I must admit, I wasn't expecting much when I sat down to view Fire, the first film in Deepa Mehta's "Elements" trilogy (Earth is the second; the third, Water, was released recently). I was extremely pleased to have my expectations hit for six.

Done badly, a film dealing with Fire's subject matter could have been strident or simplistic or sensationalist, or all three. Happily, it is none of those, but instead a complex, touching, even comic exploration of love and relationships in a hidebound society.

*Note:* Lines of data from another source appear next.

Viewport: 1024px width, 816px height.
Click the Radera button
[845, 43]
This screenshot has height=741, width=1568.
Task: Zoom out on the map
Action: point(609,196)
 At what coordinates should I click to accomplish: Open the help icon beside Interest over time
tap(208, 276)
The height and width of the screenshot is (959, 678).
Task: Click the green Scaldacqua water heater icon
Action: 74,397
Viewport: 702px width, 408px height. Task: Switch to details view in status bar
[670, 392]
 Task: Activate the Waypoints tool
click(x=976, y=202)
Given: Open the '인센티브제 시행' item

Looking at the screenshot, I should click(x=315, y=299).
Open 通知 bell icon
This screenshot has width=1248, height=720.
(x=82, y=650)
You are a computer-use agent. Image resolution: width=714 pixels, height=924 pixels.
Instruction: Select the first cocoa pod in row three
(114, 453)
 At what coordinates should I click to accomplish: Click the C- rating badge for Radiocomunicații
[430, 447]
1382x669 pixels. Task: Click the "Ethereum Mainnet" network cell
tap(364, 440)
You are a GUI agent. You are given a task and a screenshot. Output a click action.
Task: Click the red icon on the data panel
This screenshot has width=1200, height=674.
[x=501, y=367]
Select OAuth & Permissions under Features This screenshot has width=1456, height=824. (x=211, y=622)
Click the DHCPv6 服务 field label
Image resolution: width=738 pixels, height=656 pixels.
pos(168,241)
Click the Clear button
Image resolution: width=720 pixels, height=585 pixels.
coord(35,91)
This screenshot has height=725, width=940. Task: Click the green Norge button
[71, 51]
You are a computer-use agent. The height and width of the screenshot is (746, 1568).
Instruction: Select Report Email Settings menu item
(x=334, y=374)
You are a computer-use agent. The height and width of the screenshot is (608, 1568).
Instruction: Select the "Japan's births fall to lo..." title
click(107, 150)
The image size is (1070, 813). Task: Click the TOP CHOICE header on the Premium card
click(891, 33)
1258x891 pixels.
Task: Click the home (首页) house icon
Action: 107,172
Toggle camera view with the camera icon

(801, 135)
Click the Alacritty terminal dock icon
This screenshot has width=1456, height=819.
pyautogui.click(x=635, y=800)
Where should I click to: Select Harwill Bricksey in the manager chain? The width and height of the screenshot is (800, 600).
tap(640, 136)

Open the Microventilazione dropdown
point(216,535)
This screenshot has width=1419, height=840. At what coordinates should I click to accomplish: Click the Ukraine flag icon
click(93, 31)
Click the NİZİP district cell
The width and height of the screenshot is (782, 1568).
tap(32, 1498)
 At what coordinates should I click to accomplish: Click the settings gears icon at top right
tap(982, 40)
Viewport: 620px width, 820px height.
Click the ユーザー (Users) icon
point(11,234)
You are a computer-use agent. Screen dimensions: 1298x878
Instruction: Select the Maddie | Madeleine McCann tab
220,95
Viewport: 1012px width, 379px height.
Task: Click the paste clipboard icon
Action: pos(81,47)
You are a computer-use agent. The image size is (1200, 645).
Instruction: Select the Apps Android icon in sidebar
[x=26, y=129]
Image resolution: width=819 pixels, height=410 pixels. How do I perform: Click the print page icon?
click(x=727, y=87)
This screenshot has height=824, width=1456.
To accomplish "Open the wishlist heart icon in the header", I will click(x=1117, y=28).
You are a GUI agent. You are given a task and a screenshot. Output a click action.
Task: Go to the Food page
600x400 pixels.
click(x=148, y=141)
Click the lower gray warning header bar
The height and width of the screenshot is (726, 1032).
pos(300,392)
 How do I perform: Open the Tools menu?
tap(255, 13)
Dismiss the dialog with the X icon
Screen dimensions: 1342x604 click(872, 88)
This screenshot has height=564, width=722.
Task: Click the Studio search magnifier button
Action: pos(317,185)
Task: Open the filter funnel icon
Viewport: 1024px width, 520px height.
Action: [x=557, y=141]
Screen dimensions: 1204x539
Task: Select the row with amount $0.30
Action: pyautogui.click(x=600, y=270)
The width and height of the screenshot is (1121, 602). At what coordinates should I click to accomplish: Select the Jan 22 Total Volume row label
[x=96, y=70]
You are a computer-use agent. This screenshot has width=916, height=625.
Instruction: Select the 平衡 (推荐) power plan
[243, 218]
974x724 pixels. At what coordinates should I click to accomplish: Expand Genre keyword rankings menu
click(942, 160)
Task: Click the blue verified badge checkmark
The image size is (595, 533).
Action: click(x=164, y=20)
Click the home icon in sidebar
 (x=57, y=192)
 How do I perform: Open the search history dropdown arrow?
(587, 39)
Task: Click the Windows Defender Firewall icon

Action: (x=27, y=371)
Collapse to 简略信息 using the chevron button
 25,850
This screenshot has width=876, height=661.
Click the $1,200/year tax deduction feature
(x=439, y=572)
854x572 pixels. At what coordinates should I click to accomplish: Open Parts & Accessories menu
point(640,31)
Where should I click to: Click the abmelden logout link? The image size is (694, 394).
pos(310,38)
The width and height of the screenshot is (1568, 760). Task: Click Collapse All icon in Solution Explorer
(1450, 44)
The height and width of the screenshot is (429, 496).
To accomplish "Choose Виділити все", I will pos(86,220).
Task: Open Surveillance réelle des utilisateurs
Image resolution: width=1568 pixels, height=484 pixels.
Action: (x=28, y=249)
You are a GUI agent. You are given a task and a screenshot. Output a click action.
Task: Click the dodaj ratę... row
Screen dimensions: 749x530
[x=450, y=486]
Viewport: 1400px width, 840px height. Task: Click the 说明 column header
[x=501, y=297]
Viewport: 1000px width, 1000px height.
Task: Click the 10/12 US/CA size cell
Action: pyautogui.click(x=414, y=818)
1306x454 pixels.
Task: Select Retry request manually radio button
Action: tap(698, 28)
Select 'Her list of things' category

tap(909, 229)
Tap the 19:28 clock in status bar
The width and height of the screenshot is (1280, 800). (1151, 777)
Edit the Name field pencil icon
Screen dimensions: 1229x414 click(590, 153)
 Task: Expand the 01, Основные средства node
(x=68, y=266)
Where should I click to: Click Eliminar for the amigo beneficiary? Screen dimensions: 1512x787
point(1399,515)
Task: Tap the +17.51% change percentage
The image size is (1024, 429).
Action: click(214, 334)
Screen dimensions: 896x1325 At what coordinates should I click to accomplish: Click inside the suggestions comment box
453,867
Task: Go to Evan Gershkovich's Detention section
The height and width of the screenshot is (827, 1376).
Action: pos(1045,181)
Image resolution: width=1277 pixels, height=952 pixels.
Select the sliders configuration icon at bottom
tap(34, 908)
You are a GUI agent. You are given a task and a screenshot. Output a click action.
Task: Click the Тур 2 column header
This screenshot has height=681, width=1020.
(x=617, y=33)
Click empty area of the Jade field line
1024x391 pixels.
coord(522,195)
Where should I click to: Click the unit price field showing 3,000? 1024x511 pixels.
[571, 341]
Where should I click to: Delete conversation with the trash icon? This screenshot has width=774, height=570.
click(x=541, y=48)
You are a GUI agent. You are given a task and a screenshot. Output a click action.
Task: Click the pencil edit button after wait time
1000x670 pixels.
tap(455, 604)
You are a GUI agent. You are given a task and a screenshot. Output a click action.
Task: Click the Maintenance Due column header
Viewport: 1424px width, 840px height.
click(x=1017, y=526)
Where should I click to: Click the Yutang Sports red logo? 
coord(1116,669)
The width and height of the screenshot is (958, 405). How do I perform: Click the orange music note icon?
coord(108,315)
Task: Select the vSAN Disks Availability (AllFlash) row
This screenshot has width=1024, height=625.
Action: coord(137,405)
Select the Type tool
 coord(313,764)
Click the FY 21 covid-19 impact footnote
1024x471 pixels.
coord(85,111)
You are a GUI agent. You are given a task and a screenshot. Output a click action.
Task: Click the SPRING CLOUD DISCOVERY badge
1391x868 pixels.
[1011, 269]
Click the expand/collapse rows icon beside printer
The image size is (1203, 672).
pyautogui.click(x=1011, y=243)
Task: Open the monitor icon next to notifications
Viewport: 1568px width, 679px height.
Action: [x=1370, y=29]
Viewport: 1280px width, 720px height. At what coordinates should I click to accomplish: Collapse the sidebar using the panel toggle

Mehta has generous compassion for all of her characters, women and men, who aren't stereotypical victims or oppressors but people in one way or another constricted by things--religion, tradition, family--beyond their control. Criticism of these things is implicit, but constant.

In fact, what struck me as most daring about the film was the religious criticism. On two occasions the story from the Ramayan of the god Ram's rejection of his wife Sita is recounted. Sita--also the name given to the young bride, played by Nandita Das--having been rescued from kidnap by the evil god Ravan, walks through fire to prove she has not been unfaithful to Ram. Even though she passes the test, Ram sends Sita away from him.

Ram's actions always struck me as grossly unjust. Here Deepa Mehta uses that story, as well as another, to show how the unfair treatment of women in modern society has religious justificiation: a more controversial proposition (to my mind) than the portrayal of a lesbian relationship (which had people rioting and destroying the Bombay cinemas).

On a few occasions the characters, particularly Sita, come across as mouthpieces spouting a message, but for the most part Mehta is content to let the story tell itself. And one could quibble with the ending as fantasy. But by and large this a fine film that anyone should be able to appreciate.